7.2 Milk Link is interested in any constructive
suggestions that would facilitate raising the funds necessary
to support Co-operatives' growing Balance Sheets. Any such proposal
should, however, bear in mind the fundamental principle that a
co-operative exists primarily to add value to its Members' businesses
rather than to make profits in its own right. The principle means
of returning value to Members should be through Members trading
with the co-operative rather than through the payment of interest
or dividends on amounts invested. These principles are best achieved
if the co-operative is owned by its Members rather than by external
investors, whose interests may diverge from those of the members.
7.3 To date UK co-operatives have been subject
to a restriction that no Member may hold more than £20,000
of equity in the co-operative. There is no restriction on amounts
that may be lent to co-operatives and most have used the loan
route to raise capital. These loans are repayable to Members when
they leave or retire from the Society and this does require that
such capital is replaced. It does, however, maintain the principle
of the Society being owned and funded by its supplying Members.
7.4 The Ignacity proposal appears to anticipate
capital being retained by former members or even being subscribed
by external investors as the writer refers to a market being created
and mentions analysts commenting on the investments in a similar
way to analysts commenting on PLC performance.

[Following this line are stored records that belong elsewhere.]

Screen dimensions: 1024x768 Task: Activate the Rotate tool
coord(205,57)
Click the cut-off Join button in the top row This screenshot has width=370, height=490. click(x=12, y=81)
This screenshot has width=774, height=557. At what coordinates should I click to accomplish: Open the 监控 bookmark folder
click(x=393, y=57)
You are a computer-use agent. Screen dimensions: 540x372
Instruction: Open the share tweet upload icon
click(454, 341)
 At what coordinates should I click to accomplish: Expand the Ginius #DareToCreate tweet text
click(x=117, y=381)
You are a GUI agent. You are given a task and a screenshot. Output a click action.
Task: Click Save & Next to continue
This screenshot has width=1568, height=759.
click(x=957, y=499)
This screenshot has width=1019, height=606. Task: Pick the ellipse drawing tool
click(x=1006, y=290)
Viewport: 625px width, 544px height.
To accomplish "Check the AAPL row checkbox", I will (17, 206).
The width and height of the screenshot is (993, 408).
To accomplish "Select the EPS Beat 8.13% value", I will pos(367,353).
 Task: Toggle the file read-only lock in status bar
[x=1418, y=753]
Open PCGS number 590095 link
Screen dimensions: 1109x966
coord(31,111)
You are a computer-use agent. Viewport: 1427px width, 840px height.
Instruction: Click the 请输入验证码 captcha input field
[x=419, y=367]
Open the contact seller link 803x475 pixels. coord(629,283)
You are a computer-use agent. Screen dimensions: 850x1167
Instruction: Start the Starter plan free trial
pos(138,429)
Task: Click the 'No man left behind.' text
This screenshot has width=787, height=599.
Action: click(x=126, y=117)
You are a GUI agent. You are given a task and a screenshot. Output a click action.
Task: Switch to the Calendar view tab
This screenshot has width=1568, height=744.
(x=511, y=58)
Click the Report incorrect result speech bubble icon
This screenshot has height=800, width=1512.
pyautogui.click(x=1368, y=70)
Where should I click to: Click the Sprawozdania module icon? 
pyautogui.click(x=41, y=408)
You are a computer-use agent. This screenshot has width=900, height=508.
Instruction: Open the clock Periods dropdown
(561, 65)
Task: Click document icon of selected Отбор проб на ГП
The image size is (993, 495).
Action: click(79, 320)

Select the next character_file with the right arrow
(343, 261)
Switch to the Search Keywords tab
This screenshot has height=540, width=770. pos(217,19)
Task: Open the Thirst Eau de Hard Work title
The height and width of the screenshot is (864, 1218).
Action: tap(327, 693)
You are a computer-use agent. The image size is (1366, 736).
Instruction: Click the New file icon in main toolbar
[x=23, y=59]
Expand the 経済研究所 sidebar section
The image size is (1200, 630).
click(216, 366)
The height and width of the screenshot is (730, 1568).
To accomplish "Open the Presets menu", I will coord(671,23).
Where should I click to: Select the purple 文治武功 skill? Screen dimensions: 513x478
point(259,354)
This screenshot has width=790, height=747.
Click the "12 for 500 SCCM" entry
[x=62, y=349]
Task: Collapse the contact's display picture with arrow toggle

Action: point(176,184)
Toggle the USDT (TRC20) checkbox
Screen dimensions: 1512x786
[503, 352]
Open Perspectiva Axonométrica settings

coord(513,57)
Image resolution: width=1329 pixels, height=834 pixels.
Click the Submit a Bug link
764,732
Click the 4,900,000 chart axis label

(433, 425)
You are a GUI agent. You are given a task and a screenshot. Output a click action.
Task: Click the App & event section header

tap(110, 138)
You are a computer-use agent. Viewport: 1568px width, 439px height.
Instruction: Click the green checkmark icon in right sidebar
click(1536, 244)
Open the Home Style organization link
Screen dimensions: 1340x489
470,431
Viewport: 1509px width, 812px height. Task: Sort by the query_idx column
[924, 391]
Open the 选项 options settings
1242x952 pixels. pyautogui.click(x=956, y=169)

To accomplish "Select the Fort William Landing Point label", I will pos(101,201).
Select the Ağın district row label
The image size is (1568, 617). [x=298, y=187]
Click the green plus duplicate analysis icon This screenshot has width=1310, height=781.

7.5 Milk Link would be concerned that such
a proposal would introduce a number of issues:
There would be a potential conflict between
the interests of supplying Members and external investors, with
the latter being more concerned with profitability than, in Milk
Link's case, the milk price.
It is unclear whether these investments
would be equity or debtif the latter would they rank after
bank borrowings but ahead of Member debt?
How would the banks that lend to co-operatives
view this new form of paper and would it affect the terms on which
they are prepared to lend?
If they are to be regarded as equity,
it would suggest that the holders of this paper would be the ultimate
owners of the business rather than the Members whose enterprise
had created it. We think this is unlikely to be acceptable to
Members, as has been evidenced by the reaction of Fonterra members
to that company's proposals for a partial floatation.
If this paper is "quasi equity"
how would the return on it be treated for tax purposes? At present
interest paid to Members on loans is allowable against tax in
the accounts of the co-operative. If the new paper is entitled
to receive dividends these may have to be paid out of taxed profit
adding a further burden to the co-operative.
7.6 Milk Link believes it is possible to
allow Members to trade their loans without creating any new type
of paper and in fact introduced such a system three years ago.
Since then over £1 million of Qualifying Loans have been
traded between Members.
7.7 Milk Link also considers that a preferable
method of introducing external capital (if needed) would be to
issue a minority interest in the share capital of a processing
subsidiary. Such companies tend to be organised under Companies
Act legislation and so issuing equity is a tried and trusted process.
This structure has been adopted by Glanbia and Kerry and appears
to work well. The top company in the organisation remains a co-operative
wholly owned by its Members but the principal operating subsidiary
has minority shareholders (in Glanbia's and Kerry's case the shares
are listed but this is not essential).